Let’s all hope bond newbies get the message, because when bond funds must sell assets to raise cash for redemptions, it gets ugly. Consider the fourth quarter of 2010, when most municipal bond funds lost 5%, and some more than 10%. This was after telegenic analyst Meredith Whitney caused a panic with unfounded rants about mass municipal bond defaults. If you’d have stayed put, or bought more on weakness, as Kiplinger’s and many others advised at the time, you would have made your money back and then some. At that time, educated investors quickly began to buy as tax-free yields moved higher than taxable Treasury yields. This was a rare and juicy opportunity, and it absolutely could repeat itself.
It’s true that mutual fund managers who appeal for calm -- or say to buy in the face of selling pressure -- appear to be looking after their own interests. But this is sage advice from Eagan, who is a co-manager at Dan Fuss’s fabled Loomis Sayles Bond (LSBRX) -- member of the Kiplinger 25 -- arguably the best bond fund there ever was. The fund has returned a cool 10% annualized over the past ten years. It’s up 4.6% so far in 2012 and offers a current yield of 3.9% based on its latest monthly distribution of 6 cents a share
A correction is certainly possible. Yet my conclusion after my round of interviews is that if you own shares of Loomis Sayles Bond or any other proven, diversified bond fund -- such as Dodge & Cox Income (DODIX) -- you should leave your money alone. This advice doesn’t include any fund with a duration longer than eight years, which describes a long-term Treasury or mixed fund or many of the broad bond-market index funds. The longer the duration, the more prices will fall in a correction.
As far as Treasuries go, you should consider them a separate species from all of the bonds I’ve discussed in this column.
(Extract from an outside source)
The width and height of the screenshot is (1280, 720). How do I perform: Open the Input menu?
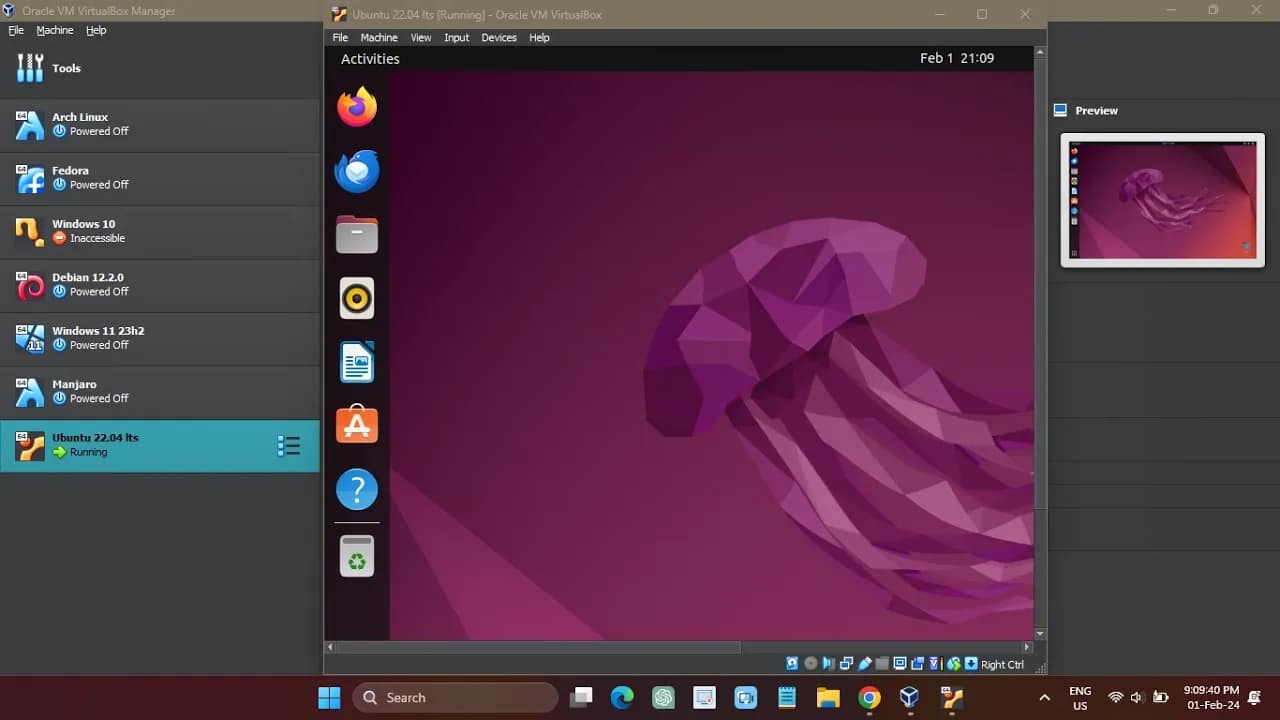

At this time, Treasury bonds are not income investments; they are where cash is stashed for safekeeping.
In light of all this, I asked Matt Eagan and Wilmer Stith, a vice-president of Wilmington Trust, for constructive ideas for investing new bond money. Both manage wide-ranging accounts, so they have a 360-degree view. As pros with enormous sums to supervise, they have the resources to find and invest in unusual income-producing securities.
Stith, who co-manages mutual funds and separate accounts for Wilmington Trust, likes “asset-backed securities” (packages of loans), mortgage-backed securities and intermediate-term corporate bonds. There are good funds in each area, such as Fidelity Floating Rate High Income (FFRHX) in bank loans and another Kiplinger 25 member, DoubleLine Total Return (DLTNX) in mortgages.
Eagan also calls packaged loans a sweet spot, along with BBB-rated corporate bonds. He recommends going outside the United States for government bonds issued in “commodity currencies.” That’s jargon for debt issued by oil-and-mineral-rich nations such as Canada and Australia, where the value of the currency is essentially secured by hard assets in the ground. Eagan also likes high-yielding but investment-grade European and Latin American utility bonds.
Some or all of those investments may lie outside your comfort zone, which is why you should consider a diversified bond fund staffed with experts to profit from them. They’ll also invest in more exotic assets, such as bonds of real estate investment trusts and packages of new-car loans.
Some of these investments collapsed in the financial crisis of 2008, but Stith says they’re reliable sources of income and to buy now because “the U.S. economy, the largest economy on earth, is healing and re-establishing itself.” Eagan concedes that if U.S. economic growth falls below 1%, then riskier kinds of bonds, such as junk bonds, and bond-like investments will suffer. However, last I looked, the U.S. is growing faster than 1%, bond-issuing companies are rich with cash, defaults on municipals are minimal, and people are meeting their car and house payments.